- TASK SET -
1: In the post about the carbon monoxide reaction rate, rewrite the paragraph beginning "As Hugh mentioned" more briefly while keeping its main facts.
2: Answer these questions from the post about the carbon monoxide reaction rate.
(a) What reaction does the rate equation describe?
(b) Through which reaction is OH assumed to be created?
(c) What exponent does [H2O] get?

- TEXT BLOCK -
[Stoves] Re Alexis Belonio article
Robert Penn Taylor
rptaylor at iastate.edu
Fri Apr 6 17:56:08 CDT 2007
The equation Hugh gives looks like a one-step forward reaction rate of
CO to CO2. There's no nitrogen involved because this rate equation only
describes the reaction:
CO + OH --> CO2 + H
where OH is created (I assume) via:
O + H2O --> OH + OH
These two reactions can be written as a single reaction:
2 CO + H2O + O --> 2 CO2 + 2 H
and by dividing stoichiometric coefficients to remove the 2 in front of
CO we get the form:
CO + 0.5 H2O + 0.25 O2 --> CO2 + H
As Hugh mentioned, the terms [CO], [O2], etc in the expression for
forward reaction rate are the molar concentrations of the respective
chemical species. The exponents on these terms come directly from the
stoichiometry of the reaction, so [CO] gets an exponent of 1, [H2O] gets
an exponent of 0.5, and [O2] gets an exponent of 0.25. The remainder of
the equation is an Arrhenius expression for the rate constant associated
with this combined reaction.

- DATASET EXTRACT -
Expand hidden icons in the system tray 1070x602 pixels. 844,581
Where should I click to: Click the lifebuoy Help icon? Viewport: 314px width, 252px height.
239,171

- SOLVED TASKS -
1: As Hugh noted, [CO], [O2] and similar terms in the forward reaction rate expression are the molar concentrations of those species. Their exponents come directly from the reaction's stoichiometry: 1 for [CO], 0.5 for [H2O] and 0.25 for [O2]. The rest of the equation is an Arrhenius expression for the rate constant of the combined reaction.

2:
(a) CO + OH --> CO2 + H
(b) O + H2O --> OH + OH
(c) 0.5